Start of INPUT DATA

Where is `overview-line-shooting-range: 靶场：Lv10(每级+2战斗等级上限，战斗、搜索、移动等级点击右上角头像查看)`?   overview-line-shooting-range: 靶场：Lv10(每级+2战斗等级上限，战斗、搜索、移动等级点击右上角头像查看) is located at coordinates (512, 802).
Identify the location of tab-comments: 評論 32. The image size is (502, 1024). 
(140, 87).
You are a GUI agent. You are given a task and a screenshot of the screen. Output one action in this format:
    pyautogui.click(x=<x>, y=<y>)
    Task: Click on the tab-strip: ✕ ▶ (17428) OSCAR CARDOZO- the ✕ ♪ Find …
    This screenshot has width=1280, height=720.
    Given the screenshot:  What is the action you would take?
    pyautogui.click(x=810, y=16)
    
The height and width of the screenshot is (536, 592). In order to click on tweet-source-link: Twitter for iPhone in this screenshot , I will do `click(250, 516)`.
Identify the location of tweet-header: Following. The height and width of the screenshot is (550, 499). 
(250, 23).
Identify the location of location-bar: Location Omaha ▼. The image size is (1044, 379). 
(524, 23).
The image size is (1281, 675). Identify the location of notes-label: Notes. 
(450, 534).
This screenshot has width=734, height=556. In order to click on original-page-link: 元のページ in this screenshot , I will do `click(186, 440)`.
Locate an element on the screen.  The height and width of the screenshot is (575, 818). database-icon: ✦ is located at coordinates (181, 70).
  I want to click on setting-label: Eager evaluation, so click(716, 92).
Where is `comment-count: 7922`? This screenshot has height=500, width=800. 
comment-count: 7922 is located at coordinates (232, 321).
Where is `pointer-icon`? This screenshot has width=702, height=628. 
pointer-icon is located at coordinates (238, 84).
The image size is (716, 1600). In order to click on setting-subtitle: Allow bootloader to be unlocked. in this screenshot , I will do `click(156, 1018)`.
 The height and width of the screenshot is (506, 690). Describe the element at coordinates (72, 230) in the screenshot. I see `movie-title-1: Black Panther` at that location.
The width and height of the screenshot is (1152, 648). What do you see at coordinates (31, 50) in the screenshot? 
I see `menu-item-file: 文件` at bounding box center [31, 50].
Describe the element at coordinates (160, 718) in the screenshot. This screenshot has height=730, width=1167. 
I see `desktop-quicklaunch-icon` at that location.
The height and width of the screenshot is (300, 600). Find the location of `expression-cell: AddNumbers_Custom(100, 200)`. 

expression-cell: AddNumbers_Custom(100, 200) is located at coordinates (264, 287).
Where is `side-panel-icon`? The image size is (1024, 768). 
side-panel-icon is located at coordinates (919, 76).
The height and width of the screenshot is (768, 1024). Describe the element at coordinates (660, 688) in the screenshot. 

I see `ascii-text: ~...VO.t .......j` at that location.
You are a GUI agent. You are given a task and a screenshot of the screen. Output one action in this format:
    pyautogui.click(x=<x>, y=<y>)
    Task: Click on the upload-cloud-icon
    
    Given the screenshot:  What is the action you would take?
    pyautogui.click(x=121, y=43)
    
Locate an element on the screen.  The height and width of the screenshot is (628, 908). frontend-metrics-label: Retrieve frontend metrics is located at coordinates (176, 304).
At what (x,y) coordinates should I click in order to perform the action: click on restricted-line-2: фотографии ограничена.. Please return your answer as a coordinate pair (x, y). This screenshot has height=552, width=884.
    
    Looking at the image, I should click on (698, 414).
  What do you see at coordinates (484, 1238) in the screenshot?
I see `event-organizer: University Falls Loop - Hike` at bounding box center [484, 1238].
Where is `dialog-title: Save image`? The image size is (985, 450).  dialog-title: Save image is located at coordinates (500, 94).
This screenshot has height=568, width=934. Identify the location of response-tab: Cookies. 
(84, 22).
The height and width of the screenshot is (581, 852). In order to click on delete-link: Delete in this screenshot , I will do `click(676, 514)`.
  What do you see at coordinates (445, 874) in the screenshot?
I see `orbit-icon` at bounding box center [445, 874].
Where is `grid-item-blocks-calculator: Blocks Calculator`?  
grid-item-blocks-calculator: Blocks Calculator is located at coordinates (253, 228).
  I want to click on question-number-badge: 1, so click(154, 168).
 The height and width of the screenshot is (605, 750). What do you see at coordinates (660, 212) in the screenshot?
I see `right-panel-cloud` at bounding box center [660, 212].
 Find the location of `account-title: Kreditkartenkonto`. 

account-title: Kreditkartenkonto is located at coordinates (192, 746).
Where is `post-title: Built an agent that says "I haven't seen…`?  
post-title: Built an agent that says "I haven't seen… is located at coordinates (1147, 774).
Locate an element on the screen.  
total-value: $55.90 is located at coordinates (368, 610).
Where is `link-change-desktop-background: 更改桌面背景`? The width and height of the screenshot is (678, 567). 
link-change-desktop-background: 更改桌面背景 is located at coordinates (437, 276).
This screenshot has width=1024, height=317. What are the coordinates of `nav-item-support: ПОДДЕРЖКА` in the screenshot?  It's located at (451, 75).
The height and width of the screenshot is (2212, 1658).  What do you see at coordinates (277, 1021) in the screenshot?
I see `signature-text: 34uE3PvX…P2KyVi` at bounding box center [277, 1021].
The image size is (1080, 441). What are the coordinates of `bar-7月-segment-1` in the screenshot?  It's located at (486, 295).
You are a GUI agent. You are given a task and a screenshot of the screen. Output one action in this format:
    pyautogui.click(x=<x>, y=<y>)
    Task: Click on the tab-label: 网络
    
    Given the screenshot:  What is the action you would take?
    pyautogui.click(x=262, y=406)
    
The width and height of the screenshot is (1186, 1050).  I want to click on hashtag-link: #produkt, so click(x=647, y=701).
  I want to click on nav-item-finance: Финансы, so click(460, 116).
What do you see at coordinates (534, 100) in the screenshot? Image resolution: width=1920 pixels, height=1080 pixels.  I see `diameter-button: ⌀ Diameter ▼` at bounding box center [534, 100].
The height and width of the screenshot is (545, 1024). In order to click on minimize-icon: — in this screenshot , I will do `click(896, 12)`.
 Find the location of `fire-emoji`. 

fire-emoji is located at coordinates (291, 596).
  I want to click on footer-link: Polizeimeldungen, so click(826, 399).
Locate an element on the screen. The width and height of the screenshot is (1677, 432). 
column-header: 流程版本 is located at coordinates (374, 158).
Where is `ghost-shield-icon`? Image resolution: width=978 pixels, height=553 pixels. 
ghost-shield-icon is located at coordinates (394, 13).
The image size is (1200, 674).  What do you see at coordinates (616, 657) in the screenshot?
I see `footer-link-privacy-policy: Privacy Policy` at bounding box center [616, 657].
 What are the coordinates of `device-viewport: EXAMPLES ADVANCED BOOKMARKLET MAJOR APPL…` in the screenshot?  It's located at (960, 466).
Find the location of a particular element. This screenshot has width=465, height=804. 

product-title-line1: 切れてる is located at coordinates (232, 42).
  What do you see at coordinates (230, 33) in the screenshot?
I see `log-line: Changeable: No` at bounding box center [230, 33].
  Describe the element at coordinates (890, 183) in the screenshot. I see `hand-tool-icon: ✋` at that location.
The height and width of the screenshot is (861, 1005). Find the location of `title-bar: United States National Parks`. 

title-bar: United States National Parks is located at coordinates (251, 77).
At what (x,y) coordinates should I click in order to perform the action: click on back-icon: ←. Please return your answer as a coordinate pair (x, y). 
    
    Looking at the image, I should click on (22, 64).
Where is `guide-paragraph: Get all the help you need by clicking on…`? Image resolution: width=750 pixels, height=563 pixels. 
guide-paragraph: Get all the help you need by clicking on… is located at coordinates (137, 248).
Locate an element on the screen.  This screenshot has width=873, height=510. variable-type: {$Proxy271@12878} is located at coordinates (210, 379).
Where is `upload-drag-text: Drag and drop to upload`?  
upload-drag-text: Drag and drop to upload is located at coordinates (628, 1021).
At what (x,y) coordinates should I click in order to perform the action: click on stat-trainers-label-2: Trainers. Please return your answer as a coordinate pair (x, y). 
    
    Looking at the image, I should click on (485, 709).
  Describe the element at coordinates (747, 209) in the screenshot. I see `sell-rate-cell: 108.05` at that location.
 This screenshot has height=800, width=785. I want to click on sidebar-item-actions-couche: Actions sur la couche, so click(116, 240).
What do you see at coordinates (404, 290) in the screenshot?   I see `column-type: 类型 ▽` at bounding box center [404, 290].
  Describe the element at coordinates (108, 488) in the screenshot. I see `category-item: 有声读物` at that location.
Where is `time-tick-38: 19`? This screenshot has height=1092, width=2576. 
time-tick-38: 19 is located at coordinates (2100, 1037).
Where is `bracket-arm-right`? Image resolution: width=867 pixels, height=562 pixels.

End of INPUT DATA

WHAT IS BEING ASKED - Reproduce the listing without any changes, beginning with the line that contains "coordinates (210, 379)." and continuing through the end of the listing.

EXERCISE OUTPUT -
Locate an element on the screen.  This screenshot has width=873, height=510. variable-type: {$Proxy271@12878} is located at coordinates (210, 379).
Where is `upload-drag-text: Drag and drop to upload`?  
upload-drag-text: Drag and drop to upload is located at coordinates (628, 1021).
At what (x,y) coordinates should I click in order to perform the action: click on stat-trainers-label-2: Trainers. Please return your answer as a coordinate pair (x, y). 
    
    Looking at the image, I should click on (485, 709).
  Describe the element at coordinates (747, 209) in the screenshot. I see `sell-rate-cell: 108.05` at that location.
 This screenshot has height=800, width=785. I want to click on sidebar-item-actions-couche: Actions sur la couche, so click(116, 240).
What do you see at coordinates (404, 290) in the screenshot?   I see `column-type: 类型 ▽` at bounding box center [404, 290].
  Describe the element at coordinates (108, 488) in the screenshot. I see `category-item: 有声读物` at that location.
Where is `time-tick-38: 19`? This screenshot has height=1092, width=2576. 
time-tick-38: 19 is located at coordinates (2100, 1037).
Where is `bracket-arm-right`? Image resolution: width=867 pixels, height=562 pixels.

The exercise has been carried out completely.